Brushless DC (BLDC) motor Driving help needed

I have a BLDC motor of max power of 600 watt (Model 1543 in attached pdf ). I am trying to use to make an automated drill. I need to fully control the speed meanwhile having enough torque to drill. I did some research and I found that that kind of motors are usually used for drones and RCs with ESC with (manufacturer recommendion link at the bottom).

I am wondering will I be able to get enough torque to drill. If yes, What kind of controller do I need? If there is an existing code for such an application where I would just set my RPM and it would keep constant.

Also, I would rather use a power supply than battery, what would be the power supply specs needed?

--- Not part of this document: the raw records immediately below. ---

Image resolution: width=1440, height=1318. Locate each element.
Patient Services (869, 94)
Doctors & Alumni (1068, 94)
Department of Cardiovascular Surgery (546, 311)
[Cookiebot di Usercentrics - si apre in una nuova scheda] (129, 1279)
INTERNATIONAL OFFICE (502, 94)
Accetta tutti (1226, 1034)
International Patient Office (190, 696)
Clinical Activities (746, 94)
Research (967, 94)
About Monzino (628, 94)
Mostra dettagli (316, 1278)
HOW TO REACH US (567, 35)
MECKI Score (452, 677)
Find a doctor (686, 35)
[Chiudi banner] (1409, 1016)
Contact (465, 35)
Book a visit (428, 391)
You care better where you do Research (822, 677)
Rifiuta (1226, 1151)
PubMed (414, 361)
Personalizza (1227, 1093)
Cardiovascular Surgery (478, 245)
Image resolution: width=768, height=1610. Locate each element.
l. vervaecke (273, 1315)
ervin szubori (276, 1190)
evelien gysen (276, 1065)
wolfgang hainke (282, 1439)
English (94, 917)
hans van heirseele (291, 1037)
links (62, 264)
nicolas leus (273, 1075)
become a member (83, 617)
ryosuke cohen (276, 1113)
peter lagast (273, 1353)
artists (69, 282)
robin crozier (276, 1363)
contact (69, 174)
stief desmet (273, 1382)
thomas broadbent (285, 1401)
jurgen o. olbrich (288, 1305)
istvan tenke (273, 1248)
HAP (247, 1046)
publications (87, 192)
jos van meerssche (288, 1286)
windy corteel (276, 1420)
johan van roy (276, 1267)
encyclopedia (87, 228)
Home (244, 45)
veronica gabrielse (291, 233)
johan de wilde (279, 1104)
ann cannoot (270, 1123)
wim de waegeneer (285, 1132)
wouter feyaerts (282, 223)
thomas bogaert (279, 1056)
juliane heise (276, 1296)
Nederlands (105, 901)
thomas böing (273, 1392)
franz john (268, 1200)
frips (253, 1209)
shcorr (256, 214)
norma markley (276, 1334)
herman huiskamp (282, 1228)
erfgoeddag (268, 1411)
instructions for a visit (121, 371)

Link for a motor controller recommended (ESC):

DC motor HB3630-xx43.pdf (149 KB)

Get the Arduino cookbook and read it. Also on line there are many videos etc showing the Arduino and how to do what you want. This additional information will go a long way in getting your problem solved. Once you get past this you then need to select your sensors etc. At that point you start on the Mechanical, hardware design and write your software.

To drill you really need a motor that has torque that doesn't drop-out with decreasing speed, so if you use a BLDC it
must be a sensored motor driven by a sensored ESC, otherwise it will stall and jam. ESCs without sensor
inputs cannot produce much torque at low speed or from stationary.

What feeds and speeds are you contemplating?

I am targetting a speed range of 500-2000 rpm.

I am targetting a speed range of 500-2000 rpm.

Any idea what torques? A drill motor should have fairly stiff speed control, you motor controller needs to be right for this. A typical RC ESC may be programmed wrongly for this task as its designed for a different application.

I am expecting 3-7 Nm shall do the job.

Well that's a reasonable match to a 600W motor, but my worry remains about this style of motor not holding
torque at low speed, meaning a tendancy to stall very readily under this kind of load if you push the motor

One particular scenario is a drill completely jamming - you then need lots of reverse torque from stationary to untwist it.

And then there's the problem of actual continuous power rating as opposed to RC marketing power ratings
(which assume short duty cycle, good air flow for cooling, and may be rather 'optimistic' anyway). RC electric
motors are primarily valued for power to weight ratio, not long life or continuous duty operation.

motors are primarily valued for power to weight ratio

That is why this motor was selected on the first place. Do you think that the micrcontroller (ESC) has anything to do with torque/ speed range? Is there anyway to come around it? That's my first project, I am kind of confused.

Its a very ambitious first project I'm afraid.

For a drill power to weight has to be secondary to longevity and sustained power handling, as an overheated
worn out machine is useless whatever it weighs.

RC motors are not designed for drilling, they are designed to spin propellers, or drive model cars,
for 10/15 minutes at a time, and happen not to be a great match to your application, particularly
those without hall sensors which simply cannot develop torque at low speeds.